I'm sure this is an easy thing to do, but I can't seem to get it right. My 
first question is:  Is there a way to set the intercept of a glm to be an 
overall average of the response variable, as opposed to the coefficient 
for a particular term. 

For example, let's say there are 2 variables (1 and 2) with levels A, B, C 
and D, E, F, respectively.  The default glm output provides an intercept 
term that is the coefficient for A*D and seperate terms for B, C, F, B*F, 
and C*F.  My issue is that I don't always have estimates for certain 
interactions.  When I try to predict values for new data using the 
coefficients from the model, predict.glm assumes the NAs are 0 and, 
therefore, those coefficients have the same estimate as the intercept plus 
other main effects for which there are data.  So, if there's an easy way 
to do that, that would be great.  If not...

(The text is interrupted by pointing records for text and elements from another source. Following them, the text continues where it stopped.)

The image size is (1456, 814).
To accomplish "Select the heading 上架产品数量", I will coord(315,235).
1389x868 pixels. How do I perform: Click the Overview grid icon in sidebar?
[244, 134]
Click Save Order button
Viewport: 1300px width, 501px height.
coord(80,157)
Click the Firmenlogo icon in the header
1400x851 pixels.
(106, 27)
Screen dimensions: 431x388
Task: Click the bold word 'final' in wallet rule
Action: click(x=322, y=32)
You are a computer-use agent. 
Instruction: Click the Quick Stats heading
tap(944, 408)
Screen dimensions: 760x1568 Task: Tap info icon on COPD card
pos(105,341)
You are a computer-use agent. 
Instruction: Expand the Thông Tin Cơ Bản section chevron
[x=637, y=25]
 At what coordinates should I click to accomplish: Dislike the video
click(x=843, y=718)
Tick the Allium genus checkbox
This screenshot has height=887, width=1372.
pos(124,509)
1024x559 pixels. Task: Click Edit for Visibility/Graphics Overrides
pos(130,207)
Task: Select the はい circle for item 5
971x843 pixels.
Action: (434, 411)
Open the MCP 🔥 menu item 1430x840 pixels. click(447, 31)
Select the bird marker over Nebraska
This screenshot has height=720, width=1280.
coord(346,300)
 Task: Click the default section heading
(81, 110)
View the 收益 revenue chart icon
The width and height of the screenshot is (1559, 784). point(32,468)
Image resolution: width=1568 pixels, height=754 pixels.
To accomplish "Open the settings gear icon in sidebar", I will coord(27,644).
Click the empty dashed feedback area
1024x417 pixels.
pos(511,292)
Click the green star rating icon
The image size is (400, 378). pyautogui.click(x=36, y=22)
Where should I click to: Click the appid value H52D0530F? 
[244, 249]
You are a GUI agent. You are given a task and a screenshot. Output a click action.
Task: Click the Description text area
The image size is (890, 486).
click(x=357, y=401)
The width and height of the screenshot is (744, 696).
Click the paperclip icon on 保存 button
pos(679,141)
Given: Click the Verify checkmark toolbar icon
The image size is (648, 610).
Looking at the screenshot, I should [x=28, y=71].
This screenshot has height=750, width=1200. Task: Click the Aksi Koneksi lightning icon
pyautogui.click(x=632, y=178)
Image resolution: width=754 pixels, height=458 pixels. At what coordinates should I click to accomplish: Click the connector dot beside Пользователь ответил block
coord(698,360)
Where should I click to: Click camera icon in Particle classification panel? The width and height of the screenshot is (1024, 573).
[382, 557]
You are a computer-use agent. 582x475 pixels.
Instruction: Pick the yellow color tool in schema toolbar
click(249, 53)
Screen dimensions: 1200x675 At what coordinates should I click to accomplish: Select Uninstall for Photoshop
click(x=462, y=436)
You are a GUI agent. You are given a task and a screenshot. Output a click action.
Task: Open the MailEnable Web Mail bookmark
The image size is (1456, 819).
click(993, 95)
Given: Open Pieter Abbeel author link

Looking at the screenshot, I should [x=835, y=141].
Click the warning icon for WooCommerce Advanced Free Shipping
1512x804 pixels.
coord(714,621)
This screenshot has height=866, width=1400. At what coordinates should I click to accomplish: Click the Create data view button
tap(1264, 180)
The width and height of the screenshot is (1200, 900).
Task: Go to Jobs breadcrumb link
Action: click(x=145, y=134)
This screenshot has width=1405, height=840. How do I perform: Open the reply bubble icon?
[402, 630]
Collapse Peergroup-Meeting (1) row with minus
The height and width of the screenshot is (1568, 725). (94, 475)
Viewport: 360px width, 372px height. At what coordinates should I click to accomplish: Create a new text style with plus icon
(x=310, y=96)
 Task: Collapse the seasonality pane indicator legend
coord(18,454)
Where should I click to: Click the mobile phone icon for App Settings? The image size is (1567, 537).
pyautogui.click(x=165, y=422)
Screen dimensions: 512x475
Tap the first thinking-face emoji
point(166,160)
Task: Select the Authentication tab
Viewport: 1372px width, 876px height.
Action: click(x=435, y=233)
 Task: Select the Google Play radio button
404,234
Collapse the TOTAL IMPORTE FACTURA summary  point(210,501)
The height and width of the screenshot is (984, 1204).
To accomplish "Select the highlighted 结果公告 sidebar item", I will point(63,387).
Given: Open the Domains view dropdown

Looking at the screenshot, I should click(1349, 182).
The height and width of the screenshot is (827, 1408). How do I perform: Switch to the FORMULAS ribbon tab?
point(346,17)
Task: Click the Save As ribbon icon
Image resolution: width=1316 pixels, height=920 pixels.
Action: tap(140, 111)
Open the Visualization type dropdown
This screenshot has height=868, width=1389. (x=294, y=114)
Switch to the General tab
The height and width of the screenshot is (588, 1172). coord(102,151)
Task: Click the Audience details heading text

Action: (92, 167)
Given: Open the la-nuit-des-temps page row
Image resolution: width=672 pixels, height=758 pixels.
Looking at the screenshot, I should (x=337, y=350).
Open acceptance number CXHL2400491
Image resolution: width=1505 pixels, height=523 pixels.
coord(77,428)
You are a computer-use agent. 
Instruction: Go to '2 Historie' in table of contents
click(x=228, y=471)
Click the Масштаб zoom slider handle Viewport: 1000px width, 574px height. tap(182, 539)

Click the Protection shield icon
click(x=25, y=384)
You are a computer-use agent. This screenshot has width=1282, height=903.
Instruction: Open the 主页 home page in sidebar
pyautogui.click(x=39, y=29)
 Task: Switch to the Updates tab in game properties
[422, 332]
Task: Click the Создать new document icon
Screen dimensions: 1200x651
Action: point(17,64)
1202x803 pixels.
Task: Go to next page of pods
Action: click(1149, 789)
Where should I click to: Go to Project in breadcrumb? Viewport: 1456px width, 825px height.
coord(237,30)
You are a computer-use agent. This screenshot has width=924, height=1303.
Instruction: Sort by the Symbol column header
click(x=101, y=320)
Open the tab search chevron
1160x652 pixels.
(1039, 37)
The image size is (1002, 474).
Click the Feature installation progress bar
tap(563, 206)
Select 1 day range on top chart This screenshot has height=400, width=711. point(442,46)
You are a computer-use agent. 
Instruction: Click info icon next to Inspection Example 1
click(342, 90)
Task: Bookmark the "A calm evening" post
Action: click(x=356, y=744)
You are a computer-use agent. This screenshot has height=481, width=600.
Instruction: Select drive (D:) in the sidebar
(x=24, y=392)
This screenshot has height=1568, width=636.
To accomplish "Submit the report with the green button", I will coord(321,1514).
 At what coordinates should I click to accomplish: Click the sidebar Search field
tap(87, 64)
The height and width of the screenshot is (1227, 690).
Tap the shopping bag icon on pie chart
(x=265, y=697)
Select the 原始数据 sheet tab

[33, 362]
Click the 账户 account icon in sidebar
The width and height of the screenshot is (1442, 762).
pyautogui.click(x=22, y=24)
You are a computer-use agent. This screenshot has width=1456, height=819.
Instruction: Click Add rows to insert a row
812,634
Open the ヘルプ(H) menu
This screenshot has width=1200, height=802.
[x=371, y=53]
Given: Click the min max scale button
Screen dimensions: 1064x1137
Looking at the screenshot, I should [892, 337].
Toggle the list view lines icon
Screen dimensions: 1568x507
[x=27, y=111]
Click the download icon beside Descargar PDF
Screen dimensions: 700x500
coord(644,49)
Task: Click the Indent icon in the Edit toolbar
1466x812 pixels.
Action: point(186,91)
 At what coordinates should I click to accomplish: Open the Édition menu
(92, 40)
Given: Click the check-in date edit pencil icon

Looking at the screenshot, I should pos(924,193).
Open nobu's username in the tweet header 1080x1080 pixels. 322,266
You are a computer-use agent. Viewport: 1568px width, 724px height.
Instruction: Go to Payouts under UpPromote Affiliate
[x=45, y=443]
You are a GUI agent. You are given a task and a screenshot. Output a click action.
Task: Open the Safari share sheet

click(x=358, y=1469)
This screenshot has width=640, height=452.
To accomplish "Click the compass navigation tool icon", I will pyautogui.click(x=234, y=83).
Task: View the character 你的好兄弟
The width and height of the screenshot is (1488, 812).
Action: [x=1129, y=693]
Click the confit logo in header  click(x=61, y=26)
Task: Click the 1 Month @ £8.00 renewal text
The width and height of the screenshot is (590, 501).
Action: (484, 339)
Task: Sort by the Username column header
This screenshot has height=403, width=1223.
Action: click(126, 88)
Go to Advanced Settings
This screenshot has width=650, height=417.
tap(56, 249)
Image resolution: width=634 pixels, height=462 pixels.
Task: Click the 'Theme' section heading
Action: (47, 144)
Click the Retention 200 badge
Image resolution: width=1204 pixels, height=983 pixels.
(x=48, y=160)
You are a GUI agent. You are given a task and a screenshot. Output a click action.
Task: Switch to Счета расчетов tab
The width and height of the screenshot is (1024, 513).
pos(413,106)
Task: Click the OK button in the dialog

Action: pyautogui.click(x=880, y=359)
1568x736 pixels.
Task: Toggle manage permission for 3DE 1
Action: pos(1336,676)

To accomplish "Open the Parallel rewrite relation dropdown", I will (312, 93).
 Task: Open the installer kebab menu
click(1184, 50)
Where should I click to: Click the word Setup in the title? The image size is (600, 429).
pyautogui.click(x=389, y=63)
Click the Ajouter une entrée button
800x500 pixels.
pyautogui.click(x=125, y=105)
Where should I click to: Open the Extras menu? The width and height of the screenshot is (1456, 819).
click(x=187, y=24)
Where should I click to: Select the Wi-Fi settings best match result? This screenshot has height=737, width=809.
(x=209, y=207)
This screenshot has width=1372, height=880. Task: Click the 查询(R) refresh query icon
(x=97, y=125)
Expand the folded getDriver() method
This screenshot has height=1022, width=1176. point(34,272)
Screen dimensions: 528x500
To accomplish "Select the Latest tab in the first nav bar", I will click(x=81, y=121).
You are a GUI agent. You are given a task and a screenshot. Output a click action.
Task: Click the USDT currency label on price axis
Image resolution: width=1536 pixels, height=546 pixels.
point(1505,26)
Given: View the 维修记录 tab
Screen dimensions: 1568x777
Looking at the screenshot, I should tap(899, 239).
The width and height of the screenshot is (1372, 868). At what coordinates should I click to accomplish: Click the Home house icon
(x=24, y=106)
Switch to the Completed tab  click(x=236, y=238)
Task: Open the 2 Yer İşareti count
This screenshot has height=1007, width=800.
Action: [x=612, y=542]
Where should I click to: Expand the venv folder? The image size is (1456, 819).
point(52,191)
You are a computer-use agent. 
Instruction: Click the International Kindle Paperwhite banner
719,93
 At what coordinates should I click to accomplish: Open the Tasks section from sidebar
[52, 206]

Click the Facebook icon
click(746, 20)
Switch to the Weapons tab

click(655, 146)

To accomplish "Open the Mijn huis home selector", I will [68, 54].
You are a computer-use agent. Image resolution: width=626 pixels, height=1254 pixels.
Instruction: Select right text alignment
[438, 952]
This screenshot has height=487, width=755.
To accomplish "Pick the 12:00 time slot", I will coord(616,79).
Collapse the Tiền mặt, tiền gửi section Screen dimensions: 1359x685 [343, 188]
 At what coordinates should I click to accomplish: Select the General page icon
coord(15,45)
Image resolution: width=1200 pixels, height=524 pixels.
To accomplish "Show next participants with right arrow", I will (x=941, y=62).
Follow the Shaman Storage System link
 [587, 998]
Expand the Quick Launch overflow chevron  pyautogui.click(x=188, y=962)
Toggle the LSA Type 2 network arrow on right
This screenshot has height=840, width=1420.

...I could do it by changing the design matrix.  I've played with glm.fit 
and model.matrix to create the design matrices, but I'm having trouble 
using them in glm.  I created a matrix and populated it, but when I use 
the saved glm.fit as the "method" argument in glm, I get:
'Error in switch(method, model.frame = return(mf), glm.fit = 1, 
stop("invalid 'method': ",  :switch: EXPR must return a length 1 vector"

EX
glm.fit(x=model.matrix(Y ~ X+Z), y=c(1,...,1))
glm(Y ~ X+Z, family='binomial', method=glm.fit)

So, I guess my question is: How do I include the design matrix so that the 
glm function uses it instead of the default design matrix?